Synthesis of a major integral membrane polypeptide of rat liver peroxisomes on free polysomes.

Abstract

The manner of synthesis and assembly of the peroxisomal membrane proteins is unknown. Understanding these processes is essential to an understanding of the formation of the organelle. The biogenesis of the previously identified major 21.7-kDa [kilodalton] integral peroxisomal membrane polypeptide (Fujiki, Y., Fowler, S., Shio, H., Hubbard, A. L. and Lazarow, P. B., 1982) was investigated. This protein was purified to apparent homogeneity and used to elicit a rabbit antiserum. In immunoblotting analysis, antibody bound only to the 22-kDa membrane polypeptide present exclusively in peroxisomal membranes. Total rat liver RNA was translated in a nuclease-treated rabbit reticulocyte cell-free protein-synthesizing system.
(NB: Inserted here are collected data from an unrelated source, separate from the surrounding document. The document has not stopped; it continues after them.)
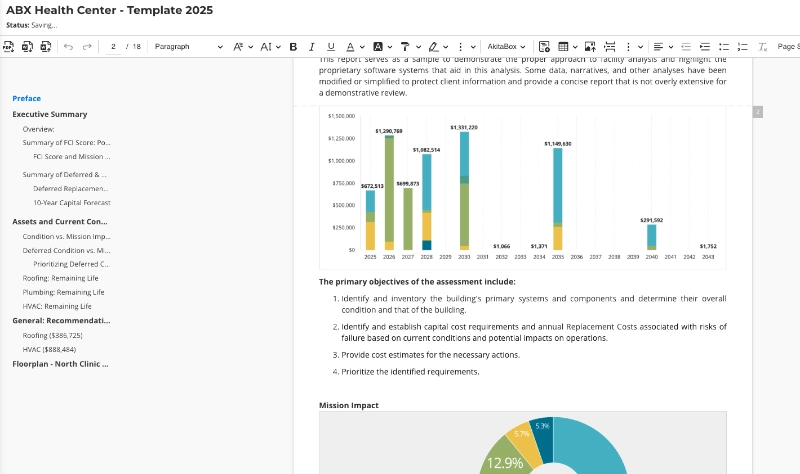Increase the paragraph indent
The height and width of the screenshot is (474, 800).
pos(705,46)
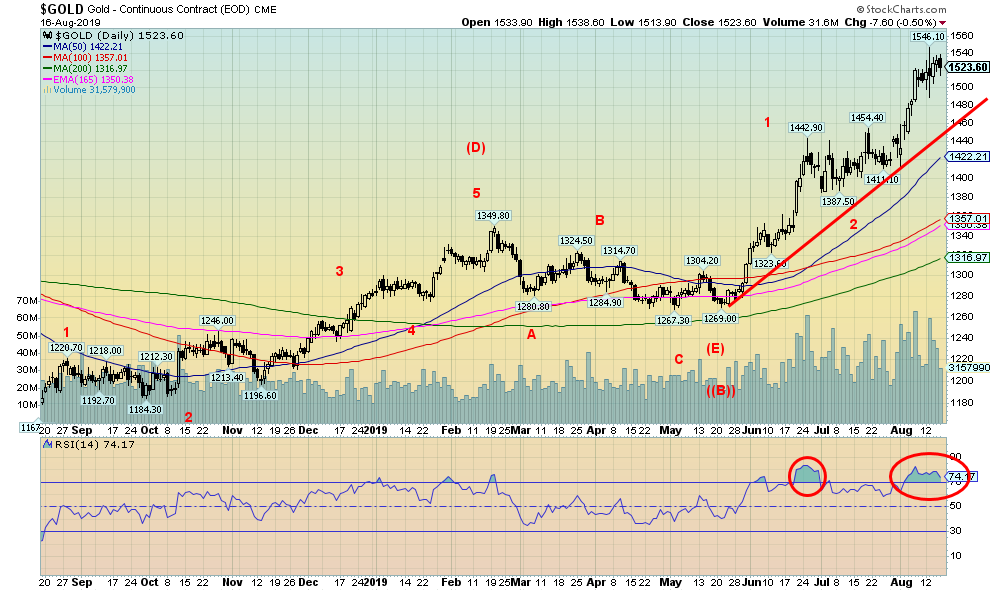
Task: Click the blue 1422.21 MA price tag
Action: pyautogui.click(x=967, y=156)
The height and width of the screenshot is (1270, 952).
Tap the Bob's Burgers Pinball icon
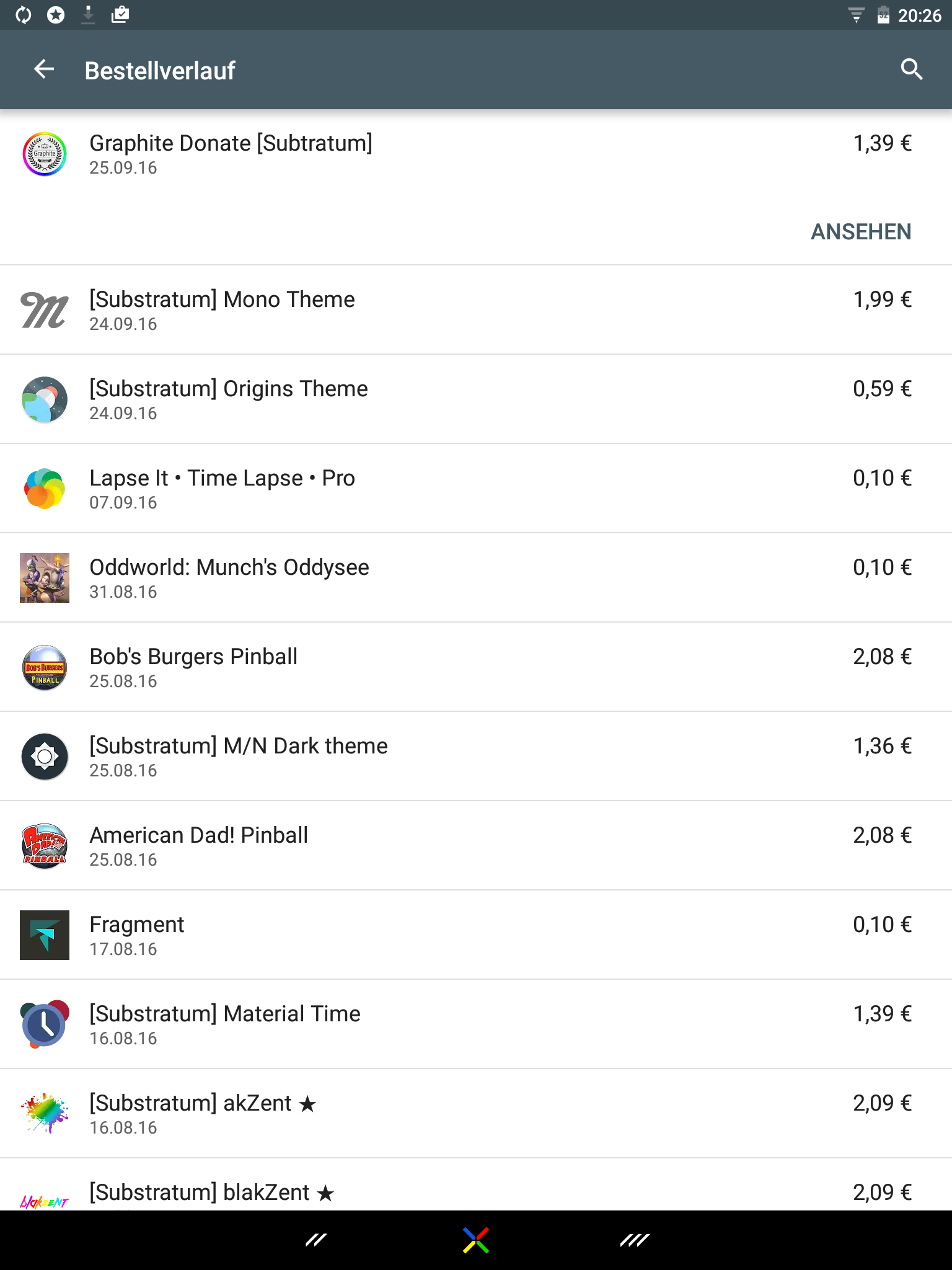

The in vitro translation product, isolated by means of the antibody and Staphylococcus aureus cells, comigrated with the mature 22-kDa polypeptide in NaDodSO4/PAGE [sodium dodecylsulfate/polyacrylamide gel electrophoresis]. Analysis of the translation products of RNAs from free and membrane-bound polysomes indicated that the mRNA for the 22-kDa membrane polypeptide is found predominantly in free polysomes. The results imply posttranslational insertion of the membrane polypeptide into the peroxisomal membrane without proteolytic processing and suggest that peroxisomes, like mitochondria and chloroplasts, form by fission from preexisting organelles.